Key Contributions and Findings
The new gel, called Magnetic Bone Repair Hydrogels (MBRs), was developed to combine magnetic hyperthermia with starvation therapy, and the use of magnesium carbonate to promote bone regeneration. This approach holds promise for treating osteosarcoma more effectively.
- Magnetic Hyperthermia and Tumor Treatment:
- The MBR gel utilizes Fe3O4 nanoparticles, which heat up when exposed to an alternating magnetic field. This localized heat helps to destroy the tumor cells. However, osteosarcoma cells have developed resistance mechanisms to heat, limiting the effectiveness of hyperthermia. The MBR gel overcomes this issue by releasing GOx upon heating, which induces starvation therapy by depleting glucose in the tumor cells.

Figure 1: Fabrication and characterization of various forms of MBRs.
- Starvation Therapy and Synergy with Hyperthermia:
- Glucose oxidase (GOx) is encapsulated in the MBR gel and releases in response to heat from the Fe3O4 nanoparticles. GOx reduces glucose and ATP levels in the tumor cells, making them more susceptible to heat treatment. This approach helps to reduce the heat shock protein (HSP) levels in the tumor cells, which are typically elevated during hyperthermia and can protect the tumor from heat-induced damage.
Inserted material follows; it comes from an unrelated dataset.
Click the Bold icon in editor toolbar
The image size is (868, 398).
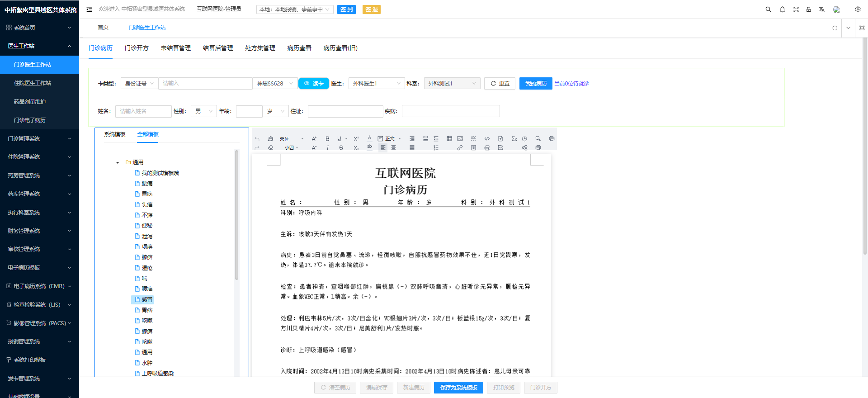(x=327, y=139)
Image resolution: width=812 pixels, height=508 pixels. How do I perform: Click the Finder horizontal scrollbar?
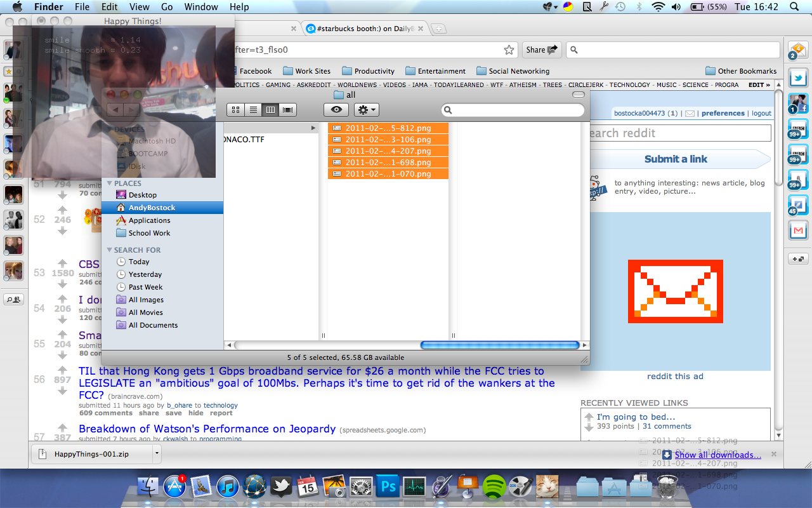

Figure 2: Mild magnetothermal performance of various forms of MBRs- Fe3O4/ GOx/ MgCO3@PLGA gels in vitro and in vivo.
- Bone Regeneration with Magnesium Carbonate:
- The magnesium carbonate (MgCO3) component of the MBR gel plays a critical role in promoting bone regeneration. The magnesium ions released from the gel enhance osteogenic differentiation, accelerating bone tissue formation and repair. In animal models, the MBR gel has been shown to effectively fill bone defects, such as those in the skull, and promote the healing of bone tissue.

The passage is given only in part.